Data provided.
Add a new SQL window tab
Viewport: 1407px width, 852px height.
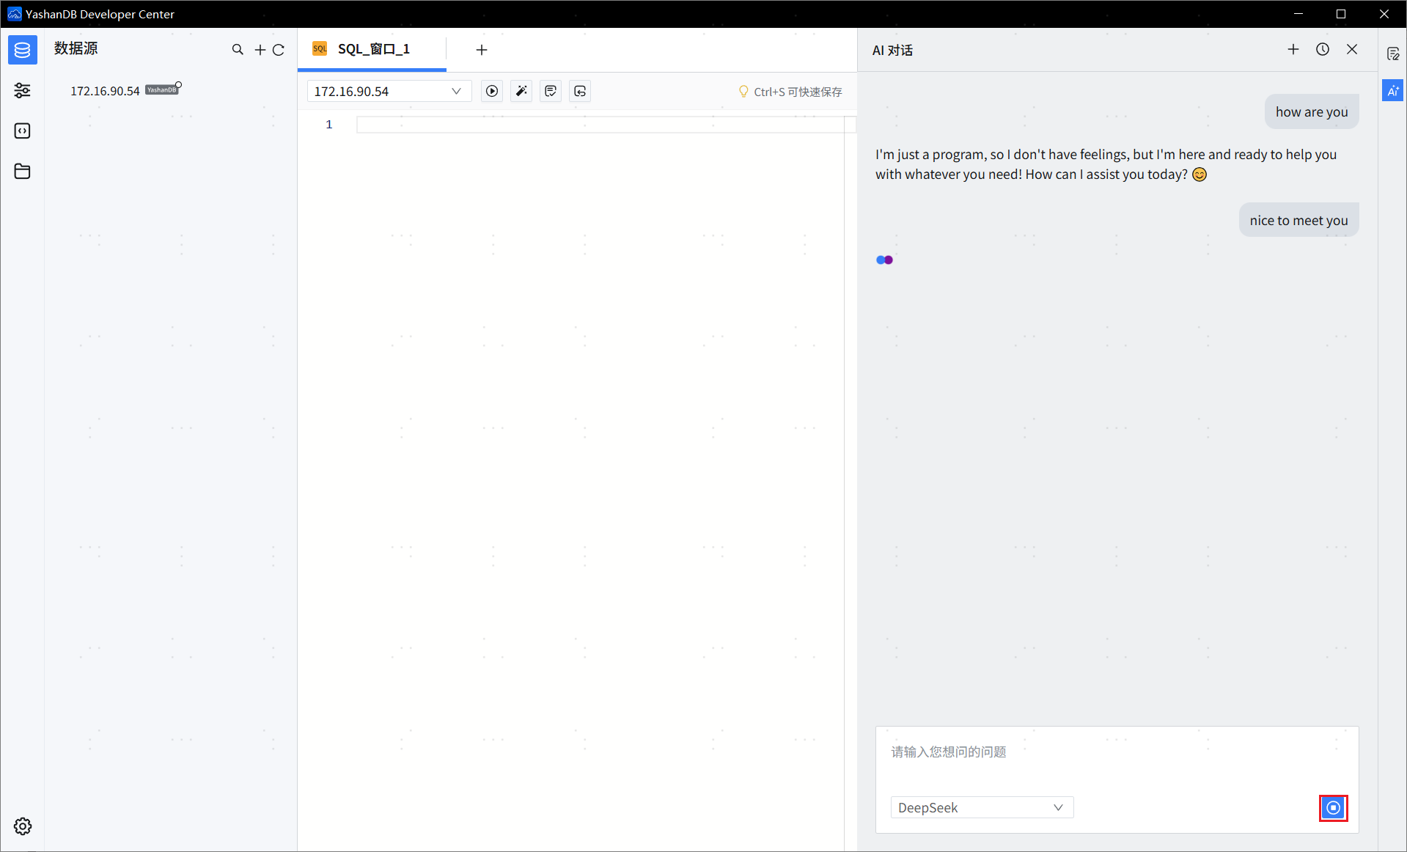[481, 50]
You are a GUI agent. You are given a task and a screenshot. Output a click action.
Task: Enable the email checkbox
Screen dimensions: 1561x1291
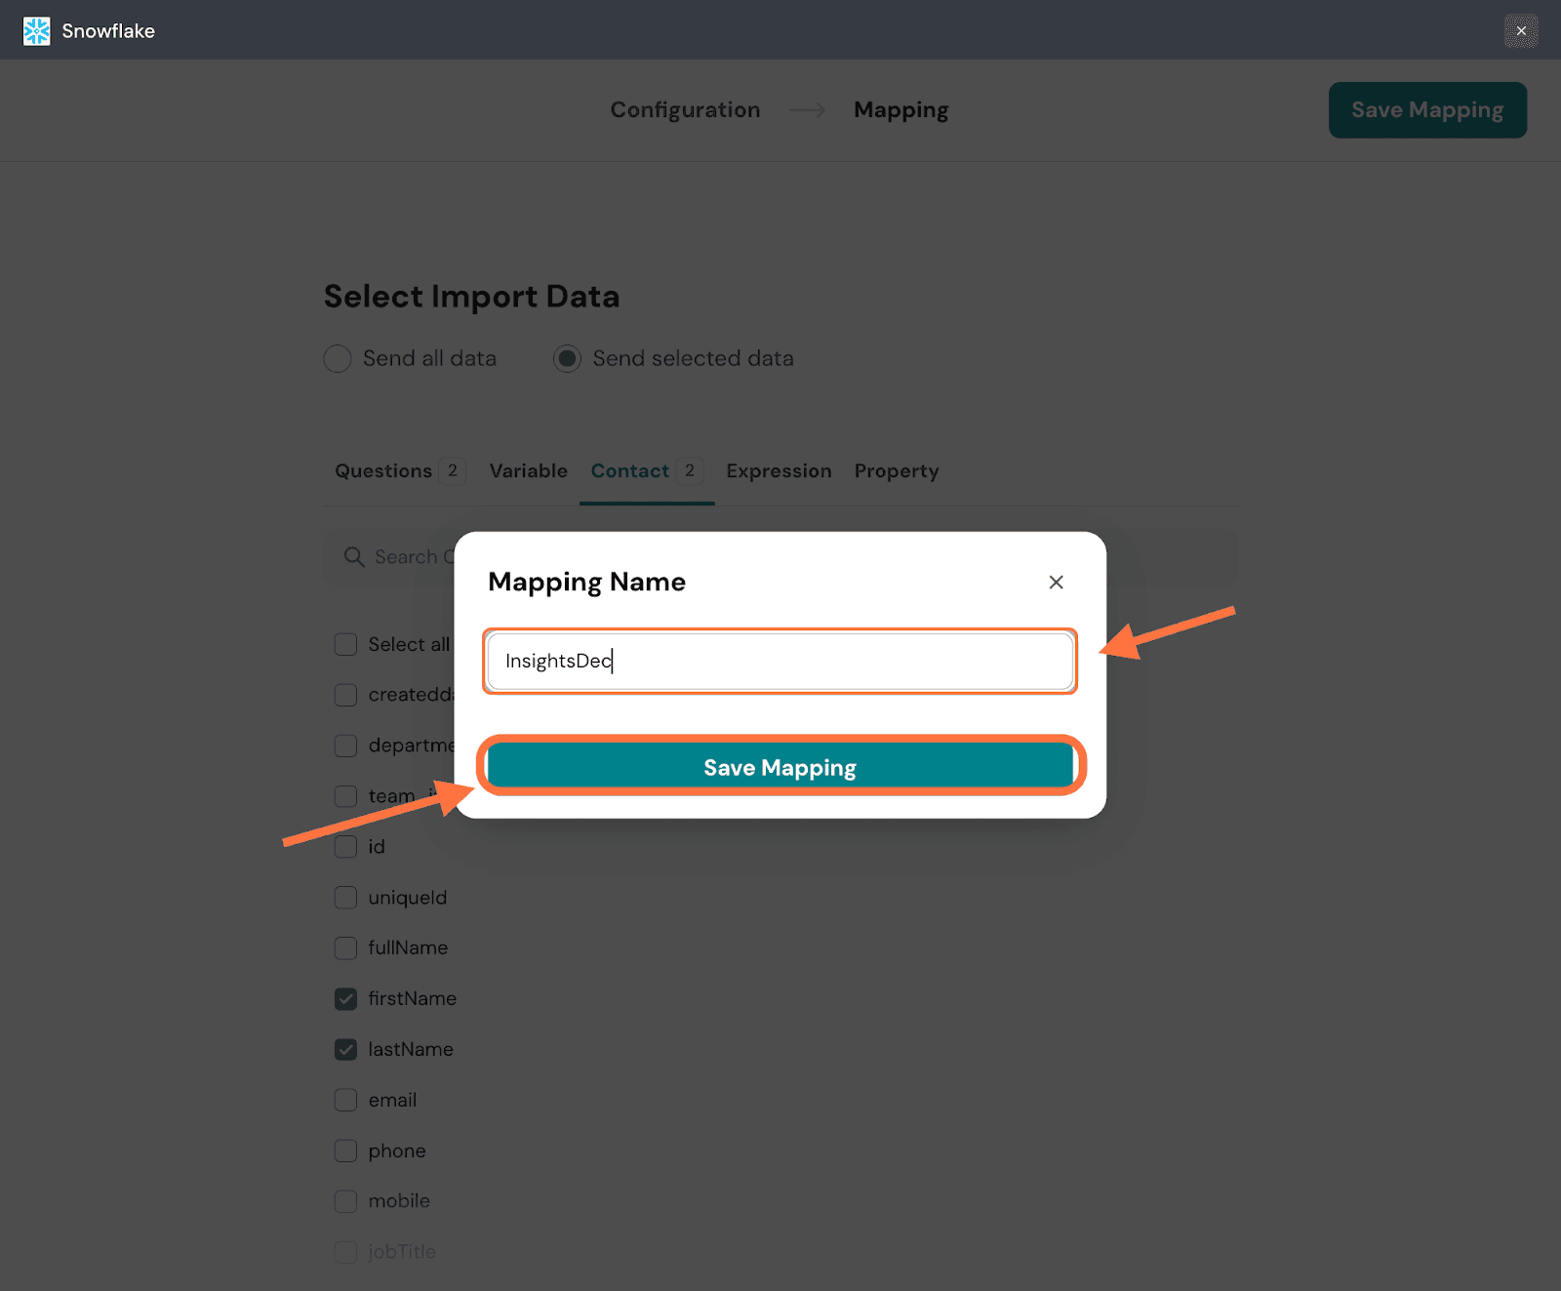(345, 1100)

---

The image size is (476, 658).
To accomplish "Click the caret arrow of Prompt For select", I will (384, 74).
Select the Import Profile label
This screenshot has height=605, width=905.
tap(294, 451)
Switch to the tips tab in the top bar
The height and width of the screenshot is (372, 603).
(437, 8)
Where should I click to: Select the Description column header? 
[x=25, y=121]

Instructions for the task. Format the data from the line with "Add a new SQL window tab" up to and including the line with "(345, 1100)" as a JSON list of strings, one string per line, skipping blank lines. Leave the pictures out.

Exercise response.
[
  "Add a new SQL window tab",
  "Viewport: 1407px width, 852px height.",
  "[481, 50]",
  "You are a GUI agent. You are given a task and a screenshot. Output a click action.",
  "Task: Enable the email checkbox",
  "Screen dimensions: 1561x1291",
  "(345, 1100)"
]